Restate the entries below exactly. Images are not part of the copy.

(Recorded data Opens)

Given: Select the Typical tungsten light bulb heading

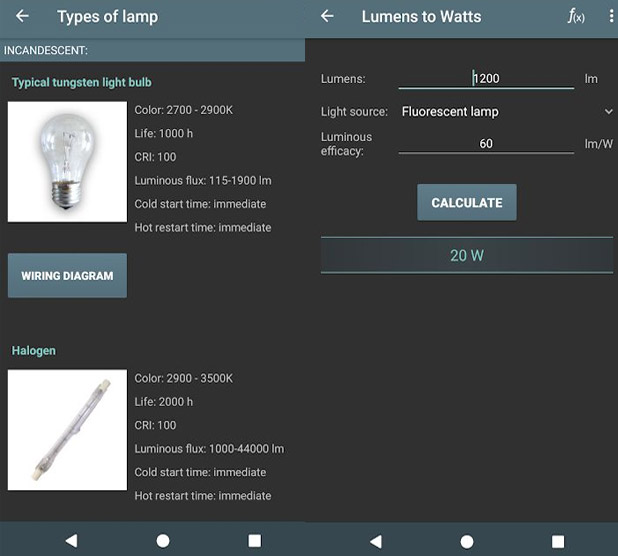Looking at the screenshot, I should point(82,82).
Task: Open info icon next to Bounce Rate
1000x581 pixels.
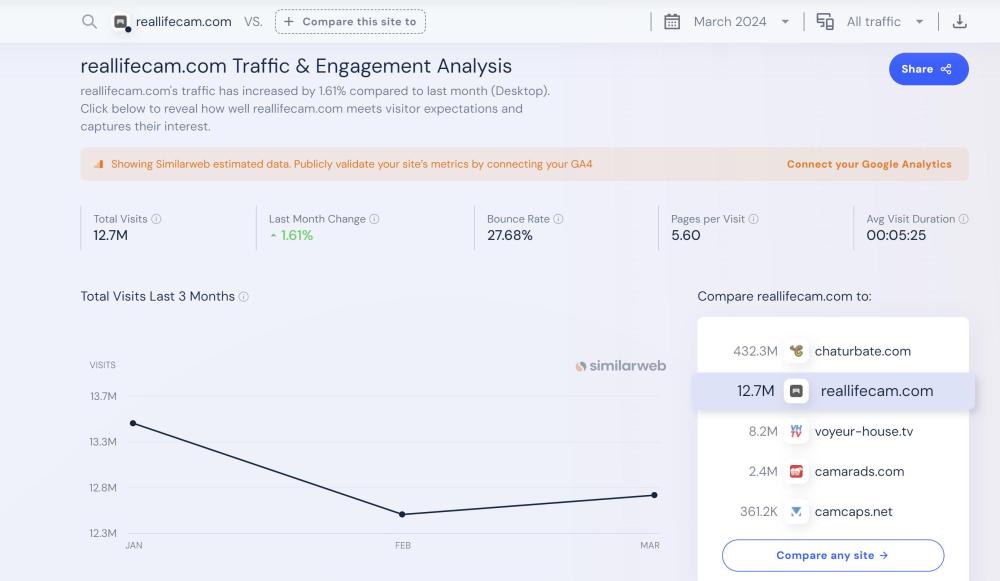Action: tap(558, 219)
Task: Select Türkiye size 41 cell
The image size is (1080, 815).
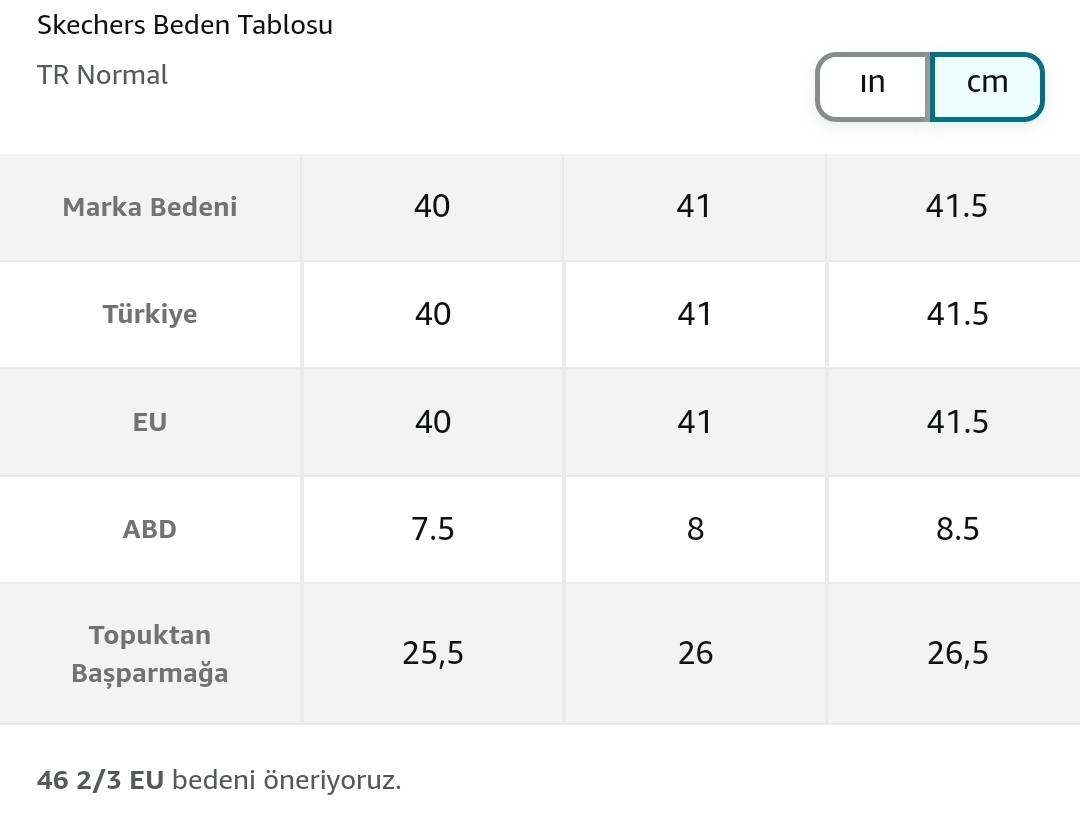Action: point(695,315)
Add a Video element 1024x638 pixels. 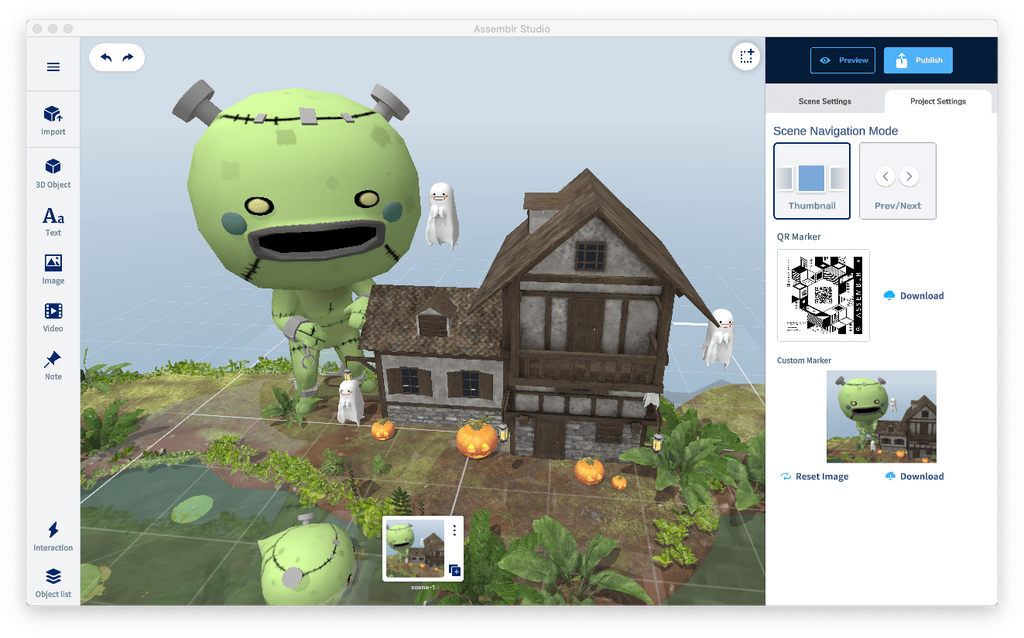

(Recorded data Closes)

» Exercise answer:
Given: Select the Typical tungsten light bulb heading

Looking at the screenshot, I should point(82,82).
Task: Open info icon next to Bounce Rate
1000x581 pixels.
Action: tap(558, 219)
Task: Select Türkiye size 41 cell
The image size is (1080, 815).
Action: point(695,315)
Add a Video element 1024x638 pixels. 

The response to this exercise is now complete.